Upon running the script above, the following error pops up:

## From stderr
Traceback (most recent call last):
  File "cass.py", line 38, in <module>
    solver.solve(recon_tree)
  File "/home/eecs/ivalexander13/datadir/miniconda3/envs/fake_cass/lib/python3.7/site-packages/cassiopeia/solver/DistanceSolver.py", line 140, in solve
    dissimilarity_map = self.get_dissimilarity_map(cassiopeia_tree, layer)
  File "/home/eecs/ivalexander13/datadir/miniconda3/envs/fake_cass/lib/python3.7/site-packages/cassiopeia/solver/DistanceSolver.py", line 106, in get_dissimilarity_map
    self.setup_dissimilarity_map(cassiopeia_tree, layer)
  File "/home/eecs/ivalexander13/datadir/miniconda3/envs/fake_cass/lib/python3.7/site-packages/cassiopeia/solver/DistanceSolver.py", line 227, in setup_dissimilarity_map
    self.setup_root_finder(cassiopeia_tree)
  File "/home/eecs/ivalexander13/datadir/miniconda3/envs/fake_cass/lib/python3.7/site-packages/cassiopeia/solver/NeighborJoiningSolver.py", line 264, in setup_root_finder
    self.dissimilarity_function, self.prior_transformation
  File "/home/eecs/ivalexander13/datadir/miniconda3/envs/fake_cass/lib/python3.7/site-packages/cassiopeia/data/CassiopeiaTree.py", line 1855, in compute_dissimilarity_map
    self.missing_state_indicator,
  File "/home/eecs/ivalexander13/datadir/miniconda3/envs/fake_cass/lib/python3.7/site-packages/cassiopeia/data/utilities.py", line 214, in compute_dissimilarity_map
    cm, C, missing_state_indicator, nb_weights
  File "/home/eecs/ivalexander13/datadir/miniconda3/envs/fake_cass/lib/python3.7/site-packages/numba/core/dispatcher.py", line 468, in _compile_for_args
    error_rewrite(e, 'typing')
  File "/home/eecs/ivalexander13/datadir/miniconda3/envs/fake_cass/lib/python3.7/site-packages/numba/core/dispatcher.py", line 409, in error_rewrite
    raise e.with_traceback(None)
numba.core.errors.TypingError: Failed in nopython mode pipeline (step: nopython frontend)
Failed in nopython mode pipeline (step: nopython frontend)
Unknown attribute 'weighted_hamming_distance' of type Module(<module 'cassiopeia.solver.dissimilarity_functions' from '/home/eecs/ivalexander13/datadir/miniconda3/envs/fake_cass/lib/python3.7/site-packages/cassiopeia/solver/dissimilarity_functions.py'>)

File "cass.py", line 27:
def my_distance_function(
    <source elided>

    return cas.solver.dissimilarity.weighted_hamming_distance(
    ^

During: typing of get attribute at cass.py (27)

File "cass.py", line 27:
def my_distance_function(
    <source elided>

    return cas.solver.dissimilarity.weighted_hamming_distance(
    ^

During: resolving callee type: type(CPUDispatcher(<function my_distance_function at 0x7f1322269f80>))
During: typing of call at /home/eecs/ivalexander13/datadir/miniconda3/envs/fake_cass/lib/python3.7/site-packages/cassiopeia/data/utilities.py (197)

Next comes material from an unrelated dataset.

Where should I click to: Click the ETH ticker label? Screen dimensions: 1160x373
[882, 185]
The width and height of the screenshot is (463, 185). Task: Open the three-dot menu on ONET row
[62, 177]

During: resolving callee type: type(CPUDispatcher(<function my_distance_function at 0x7f1322269f80>))
During: typing of call at /home/eecs/ivalexander13/datadir/miniconda3/envs/fake_cass/lib/python3.7/site-packages/cassiopeia/data/utilities.py (197)

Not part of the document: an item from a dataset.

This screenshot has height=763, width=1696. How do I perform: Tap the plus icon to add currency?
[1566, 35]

During: resolving callee type: type(CPUDispatcher(<function my_distance_function at 0x7f1322269f80>))
During: typing of call at /home/eecs/ivalexander13/datadir/miniconda3/envs/fake_cass/lib/python3.7/site-packages/cassiopeia/data/utilities.py (197)

During: resolving callee type: type(CPUDispatcher(<function my_distance_function at 0x7f1322269f80>))
During: typing of call at /home/eecs/ivalexander13/datadir/miniconda3/envs/fake_cass/lib/python3.7/site-packages/cassiopeia/data/utilities.py (197)


File "../../../../../home/eecs/ivalexander13/datadir/miniconda3/envs/fake_cass/lib/python3.7/site-packages/cassiopeia/data/utilities.py", line 197:
    def _compute_dissimilarity_map(cm, C, missing_state_indicator, nb_weights):
        <source elided>
                dm[k] = dissimilarity_func(
                    s1, s2, missing_state_indicator, nb_weights
                    ^

When inspecting the source code, I noticed that in /home/eecs/ivalexander13/datadir/Cassiopeia/cassiopeia/data/utilities.py, there seems to be safeguards that are supposed to catch numba failures, as follows

## From utilities.py at lines 159 to 171
numbaize = True
try:
    dissimilarity_func = numba.jit(dissimilarity_function, nopython=True)
except TypeError:
    warnings.warn(
        "Failed to numbaize dissimilarity function. Falling back to Python.",
        CassiopeiaTreeWarning,
    )
    numbaize = False
    dissimilarity_func = dissimilarity_function
## From utilities.py at lines 206 to 215
with warnings.catch_warnings():
        warnings.simplefilter("ignore", category=numba.NumbaDeprecationWarning)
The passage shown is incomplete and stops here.